Segment a time series using a genetic algorithm

Segmenting functions for various genetic algorithms

Usage

segment_ga(
  x,
  model_fn = fit_meanshift_norm,
  penalty_fn = BIC,
  model_fn_args = list(),
  ...
)

segment_ga_shi(x, ...)

segment_ga_coen(x, ...)

segment_ga_random(x, ...)

Arguments

x: A time series
model_fn: A character or name coercible into a fun_cpt function. See, for example, fit_meanshift_norm().
penalty_fn: A function that evaluates the changepoint set returned by model_fn. We provide AIC(), BIC(), MBIC(), MDL(), and BMDL().
model_fn_args: A list() of parameters passed to model_fn
...: arguments passed to GA::ga()

Value

A tidyga object. This is just a GA::ga() object with an additional slot for data (the original time series) and model_fn_args (captures the model_fn and penalty_fn arguments).

Details

segment_ga() uses the genetic algorithm in GA::ga() to "evolve" a random set of candidate changepoint sets, using the penalized objective function specified by penalty_fn. By default, the normal meanshift model is fit (see fit_meanshift_norm()) and the BIC penalty is applied.

segment_ga_shi(): Shi's algorithm is the algorithm used in doi:10.1175/JCLI-D-21-0489.1 . Note that in order to achieve the reported results you have to run the algorithm for a really long time. Pass the values maxiter = 50000 and run = 10000 to GA::ga() using the dots.

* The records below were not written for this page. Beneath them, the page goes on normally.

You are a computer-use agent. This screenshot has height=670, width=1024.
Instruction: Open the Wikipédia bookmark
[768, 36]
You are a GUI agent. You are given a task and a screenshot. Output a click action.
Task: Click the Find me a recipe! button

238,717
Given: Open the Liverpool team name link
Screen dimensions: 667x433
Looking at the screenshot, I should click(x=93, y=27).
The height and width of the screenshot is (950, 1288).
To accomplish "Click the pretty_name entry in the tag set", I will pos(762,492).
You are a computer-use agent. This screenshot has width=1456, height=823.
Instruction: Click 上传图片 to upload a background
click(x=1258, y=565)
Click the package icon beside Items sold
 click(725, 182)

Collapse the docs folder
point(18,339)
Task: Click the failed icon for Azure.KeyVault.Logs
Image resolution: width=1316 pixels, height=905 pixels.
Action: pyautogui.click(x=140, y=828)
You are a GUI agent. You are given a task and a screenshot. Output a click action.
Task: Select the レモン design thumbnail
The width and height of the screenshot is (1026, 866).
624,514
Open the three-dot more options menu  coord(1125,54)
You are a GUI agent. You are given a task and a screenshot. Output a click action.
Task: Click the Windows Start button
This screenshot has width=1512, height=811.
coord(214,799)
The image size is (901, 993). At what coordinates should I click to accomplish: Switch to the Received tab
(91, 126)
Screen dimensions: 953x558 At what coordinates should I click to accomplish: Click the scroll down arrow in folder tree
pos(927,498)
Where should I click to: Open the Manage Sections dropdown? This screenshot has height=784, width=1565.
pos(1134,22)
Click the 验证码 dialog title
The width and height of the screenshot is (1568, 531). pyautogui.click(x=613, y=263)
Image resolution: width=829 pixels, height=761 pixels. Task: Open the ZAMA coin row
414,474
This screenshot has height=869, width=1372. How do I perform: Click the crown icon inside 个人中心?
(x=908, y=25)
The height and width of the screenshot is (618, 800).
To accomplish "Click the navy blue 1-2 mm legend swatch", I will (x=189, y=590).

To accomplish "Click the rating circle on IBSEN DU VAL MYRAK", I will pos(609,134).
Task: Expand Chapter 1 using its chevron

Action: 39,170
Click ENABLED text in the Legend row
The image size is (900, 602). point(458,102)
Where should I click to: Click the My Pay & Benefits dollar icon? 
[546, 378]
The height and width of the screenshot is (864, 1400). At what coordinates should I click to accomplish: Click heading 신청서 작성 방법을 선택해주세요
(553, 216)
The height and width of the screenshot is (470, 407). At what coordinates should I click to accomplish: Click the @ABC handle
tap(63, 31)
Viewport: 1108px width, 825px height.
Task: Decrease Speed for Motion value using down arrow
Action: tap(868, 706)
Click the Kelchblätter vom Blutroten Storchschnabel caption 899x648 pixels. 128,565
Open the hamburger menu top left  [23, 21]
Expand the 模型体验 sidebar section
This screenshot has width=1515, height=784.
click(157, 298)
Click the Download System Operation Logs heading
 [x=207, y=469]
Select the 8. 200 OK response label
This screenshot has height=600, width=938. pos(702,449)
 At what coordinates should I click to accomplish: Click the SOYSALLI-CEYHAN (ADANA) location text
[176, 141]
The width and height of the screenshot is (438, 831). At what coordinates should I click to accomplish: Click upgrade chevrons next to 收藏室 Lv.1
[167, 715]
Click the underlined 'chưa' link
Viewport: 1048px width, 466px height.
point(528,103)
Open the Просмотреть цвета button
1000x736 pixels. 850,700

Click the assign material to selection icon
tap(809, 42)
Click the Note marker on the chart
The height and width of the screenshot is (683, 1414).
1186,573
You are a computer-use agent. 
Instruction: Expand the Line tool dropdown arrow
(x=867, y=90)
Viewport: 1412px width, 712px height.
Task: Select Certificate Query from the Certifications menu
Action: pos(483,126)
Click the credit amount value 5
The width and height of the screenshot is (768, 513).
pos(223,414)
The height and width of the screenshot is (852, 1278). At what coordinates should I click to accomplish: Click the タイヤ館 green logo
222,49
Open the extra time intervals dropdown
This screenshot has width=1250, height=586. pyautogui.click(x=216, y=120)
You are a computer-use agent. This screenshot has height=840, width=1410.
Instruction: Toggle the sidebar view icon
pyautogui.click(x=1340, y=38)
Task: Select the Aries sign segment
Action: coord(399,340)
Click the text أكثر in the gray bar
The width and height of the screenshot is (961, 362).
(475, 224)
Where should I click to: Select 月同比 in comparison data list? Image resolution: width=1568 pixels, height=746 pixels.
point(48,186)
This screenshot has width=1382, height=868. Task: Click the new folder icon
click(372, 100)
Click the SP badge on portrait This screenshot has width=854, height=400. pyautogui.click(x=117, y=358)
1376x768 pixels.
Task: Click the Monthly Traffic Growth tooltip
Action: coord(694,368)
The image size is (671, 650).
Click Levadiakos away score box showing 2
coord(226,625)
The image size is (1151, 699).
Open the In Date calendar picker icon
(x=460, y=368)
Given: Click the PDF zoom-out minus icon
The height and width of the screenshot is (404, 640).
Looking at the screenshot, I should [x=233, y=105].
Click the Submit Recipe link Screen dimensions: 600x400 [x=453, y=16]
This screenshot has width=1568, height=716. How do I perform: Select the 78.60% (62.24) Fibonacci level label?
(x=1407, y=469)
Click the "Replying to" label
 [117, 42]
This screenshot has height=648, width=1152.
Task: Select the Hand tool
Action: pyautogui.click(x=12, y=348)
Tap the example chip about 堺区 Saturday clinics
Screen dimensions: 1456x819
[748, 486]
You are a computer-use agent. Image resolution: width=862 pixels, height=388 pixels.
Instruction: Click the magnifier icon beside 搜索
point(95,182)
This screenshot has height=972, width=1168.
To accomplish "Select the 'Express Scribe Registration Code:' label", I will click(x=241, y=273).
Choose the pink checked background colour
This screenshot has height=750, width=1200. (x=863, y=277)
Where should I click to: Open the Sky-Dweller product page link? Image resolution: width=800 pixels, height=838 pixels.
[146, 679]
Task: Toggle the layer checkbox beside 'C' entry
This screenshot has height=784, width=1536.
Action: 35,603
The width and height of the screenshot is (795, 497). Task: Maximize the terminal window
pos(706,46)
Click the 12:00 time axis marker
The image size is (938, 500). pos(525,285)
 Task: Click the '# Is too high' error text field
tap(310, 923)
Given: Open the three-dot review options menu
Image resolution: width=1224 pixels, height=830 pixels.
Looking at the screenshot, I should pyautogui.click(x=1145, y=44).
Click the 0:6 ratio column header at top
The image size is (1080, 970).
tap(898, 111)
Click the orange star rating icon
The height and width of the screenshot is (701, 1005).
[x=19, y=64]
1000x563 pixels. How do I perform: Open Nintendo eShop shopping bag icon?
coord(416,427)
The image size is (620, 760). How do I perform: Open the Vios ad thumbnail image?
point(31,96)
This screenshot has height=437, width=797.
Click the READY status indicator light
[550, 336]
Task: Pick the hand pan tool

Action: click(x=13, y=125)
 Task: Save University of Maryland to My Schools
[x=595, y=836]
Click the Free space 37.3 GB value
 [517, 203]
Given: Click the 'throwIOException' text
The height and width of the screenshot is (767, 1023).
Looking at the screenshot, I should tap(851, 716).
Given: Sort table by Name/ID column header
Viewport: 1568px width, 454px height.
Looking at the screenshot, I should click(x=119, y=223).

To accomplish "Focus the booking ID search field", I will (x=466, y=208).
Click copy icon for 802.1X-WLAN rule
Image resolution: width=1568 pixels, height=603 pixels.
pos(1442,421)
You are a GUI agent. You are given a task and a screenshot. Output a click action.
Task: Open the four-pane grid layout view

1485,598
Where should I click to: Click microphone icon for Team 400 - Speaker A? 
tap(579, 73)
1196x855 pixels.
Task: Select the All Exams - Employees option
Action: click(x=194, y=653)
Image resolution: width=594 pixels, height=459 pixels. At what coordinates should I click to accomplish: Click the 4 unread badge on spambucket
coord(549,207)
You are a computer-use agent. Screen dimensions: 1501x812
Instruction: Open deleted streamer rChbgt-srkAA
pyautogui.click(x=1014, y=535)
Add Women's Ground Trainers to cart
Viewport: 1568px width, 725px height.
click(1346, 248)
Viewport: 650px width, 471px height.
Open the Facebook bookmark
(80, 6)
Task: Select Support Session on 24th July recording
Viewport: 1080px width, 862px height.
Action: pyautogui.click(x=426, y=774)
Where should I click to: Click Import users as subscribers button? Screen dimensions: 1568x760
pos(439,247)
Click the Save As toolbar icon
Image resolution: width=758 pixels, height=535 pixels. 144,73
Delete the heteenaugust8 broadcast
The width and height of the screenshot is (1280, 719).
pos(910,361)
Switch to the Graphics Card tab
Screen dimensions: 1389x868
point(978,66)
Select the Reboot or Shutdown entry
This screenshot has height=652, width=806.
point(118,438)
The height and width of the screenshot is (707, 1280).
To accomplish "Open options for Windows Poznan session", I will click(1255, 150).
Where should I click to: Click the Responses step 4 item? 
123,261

segment_ga_coen(): Coen's algorithm is the one used in doi:10.1007/978-3-031-47372-2_20 . Note that the speed of the algorithm is highly sensitive to the size of the changepoint sets under consideration, with large changepoint sets being slow. Consider setting the population argument to GA::ga() to improve performance. Coen's algorithm uses the build_gabin_population() function for this purpose by default.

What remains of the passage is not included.